= Continuous phase modulation =

Method for modulation of data

Continuous phase modulation (CPM) is a method for modulation of data commonly used in wireless modems. In contrast to other coherent digital phase modulation techniques where the carrier phase
abruptly resets to zero at the start of every symbol (e.g. M-PSK), with CPM the carrier phase is modulated in a continuous manner. For instance, with QPSK the carrier instantaneously jumps from a sine to a cosine (i.e. a 90 degree phase shift) whenever one of the two message bits of the current symbol differs from the two message bits of the previous symbol. This discontinuity requires a relatively large percentage of the power to occur outside of the intended band (e.g., high fractional out-of-band power), leading to poor spectral efficiency. Furthermore, CPM is typically implemented as a constant-envelope waveform, i.e., the transmitted carrier power is constant.
Therefore, CPM is attractive because the phase continuity yields high spectral efficiency, and the constant envelope yields excellent power efficiency. The primary drawback is the high implementation complexity required for an optimal receiver.

== Phase memory ==
Each symbol is modulated by gradually changing the phase of the carrier from the starting value to the final value, over the symbol duration. The modulation and demodulation of CPM is complicated by the fact that the initial phase of each symbol is determined by the cumulative total phase of all previous transmitted symbols, which is known as the phase memory.
Therefore, the optimal receiver cannot make decisions on any isolated symbol without taking the entire sequence of transmitted symbols into account. This requires a maximum-likelihood sequence estimator (MLSE), which is efficiently implemented using the Viterbi algorithm.

== Phase trajectory ==
Minimum-shift keying (MSK) is another name for CPM with an excess bandwidth of 1/2 and a linear phase trajectory. Although this linear phase trajectory is continuous, it is not smooth since the derivative of the phase is not continuous. The spectral efficiency of CPM can be further improved by using a smooth phase trajectory. This is typically accomplished by filtering the phase trajectory prior to modulation, commonly using a raised cosine or a Gaussian filter. The raised cosine filter has zero crossings offset by exactly one symbol time, and so it can yield a full-response CPM waveform that prevents intersymbol interference (ISI).

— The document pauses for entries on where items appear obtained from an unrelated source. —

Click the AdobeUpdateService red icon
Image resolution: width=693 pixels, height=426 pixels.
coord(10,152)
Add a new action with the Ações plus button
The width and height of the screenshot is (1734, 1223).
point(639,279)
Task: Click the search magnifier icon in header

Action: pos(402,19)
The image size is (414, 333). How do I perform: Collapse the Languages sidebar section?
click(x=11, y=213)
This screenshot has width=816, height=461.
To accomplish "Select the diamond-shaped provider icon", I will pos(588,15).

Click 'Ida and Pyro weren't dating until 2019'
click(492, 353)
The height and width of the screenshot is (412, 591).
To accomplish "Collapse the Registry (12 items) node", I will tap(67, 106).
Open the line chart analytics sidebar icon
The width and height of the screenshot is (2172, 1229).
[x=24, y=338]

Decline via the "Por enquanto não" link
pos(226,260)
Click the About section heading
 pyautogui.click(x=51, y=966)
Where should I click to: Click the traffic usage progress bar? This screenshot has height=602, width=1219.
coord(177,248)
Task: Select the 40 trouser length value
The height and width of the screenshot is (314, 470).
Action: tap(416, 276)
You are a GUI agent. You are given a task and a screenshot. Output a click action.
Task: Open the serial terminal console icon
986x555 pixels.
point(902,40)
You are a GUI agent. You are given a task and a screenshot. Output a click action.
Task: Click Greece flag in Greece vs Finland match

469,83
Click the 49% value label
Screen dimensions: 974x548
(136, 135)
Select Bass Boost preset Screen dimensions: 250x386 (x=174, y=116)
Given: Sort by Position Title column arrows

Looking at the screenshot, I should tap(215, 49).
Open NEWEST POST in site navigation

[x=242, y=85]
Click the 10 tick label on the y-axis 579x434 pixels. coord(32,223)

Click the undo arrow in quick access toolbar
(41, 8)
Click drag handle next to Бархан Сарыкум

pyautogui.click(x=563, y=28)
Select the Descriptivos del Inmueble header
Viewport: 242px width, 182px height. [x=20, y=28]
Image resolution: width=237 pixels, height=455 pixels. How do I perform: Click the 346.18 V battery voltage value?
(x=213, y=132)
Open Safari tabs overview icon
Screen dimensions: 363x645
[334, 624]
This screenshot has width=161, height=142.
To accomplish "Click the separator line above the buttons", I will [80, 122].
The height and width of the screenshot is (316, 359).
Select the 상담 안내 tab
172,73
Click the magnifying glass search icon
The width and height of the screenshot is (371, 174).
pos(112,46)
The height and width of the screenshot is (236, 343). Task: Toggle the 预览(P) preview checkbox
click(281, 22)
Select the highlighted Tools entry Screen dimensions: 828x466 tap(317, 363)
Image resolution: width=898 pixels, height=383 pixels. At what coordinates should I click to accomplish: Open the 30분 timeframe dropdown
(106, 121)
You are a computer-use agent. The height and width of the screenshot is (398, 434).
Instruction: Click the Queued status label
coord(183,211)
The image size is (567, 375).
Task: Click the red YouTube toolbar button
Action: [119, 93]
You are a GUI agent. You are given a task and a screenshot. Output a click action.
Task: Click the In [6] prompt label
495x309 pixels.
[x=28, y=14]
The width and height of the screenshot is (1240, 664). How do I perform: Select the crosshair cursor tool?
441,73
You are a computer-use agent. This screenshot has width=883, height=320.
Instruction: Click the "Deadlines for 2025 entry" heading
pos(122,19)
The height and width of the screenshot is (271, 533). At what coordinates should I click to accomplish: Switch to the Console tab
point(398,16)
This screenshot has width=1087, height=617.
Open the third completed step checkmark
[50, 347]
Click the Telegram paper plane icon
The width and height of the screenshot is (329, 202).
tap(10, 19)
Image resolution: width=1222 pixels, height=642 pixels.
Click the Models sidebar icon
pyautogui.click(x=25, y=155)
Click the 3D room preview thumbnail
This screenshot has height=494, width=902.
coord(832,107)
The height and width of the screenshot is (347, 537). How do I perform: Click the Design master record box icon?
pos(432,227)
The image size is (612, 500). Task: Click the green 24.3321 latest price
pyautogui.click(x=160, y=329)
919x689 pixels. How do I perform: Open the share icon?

== Partial response CPM ==
Partial-response signaling, such as duo-binary signaling, is a form of intentional ISI where
a certain number of adjacent symbols interfere with each symbol in a controlled manner.
A MLSE must be used to optimally demodulate any signal in the presence of ISI. Whenever
the amount of ISI is known, such as with any partial-response signaling scheme, MLSE can be used to determine the exact symbol sequence (in the absence of noise). Since the optimal demodulation of full-response CPM already requires MLSE detection, using partial-response signaling requires little additional complexity, but can afford a comparatively smoother phase trajectory, and thus, even greater spectral efficiency. One extremely popular form of partial-response CPM is GMSK, which is used by GSM in most of the world's 2nd generation cell phones. It is also used in 802.11 FHSS, Bluetooth, and many other proprietary wireless modems.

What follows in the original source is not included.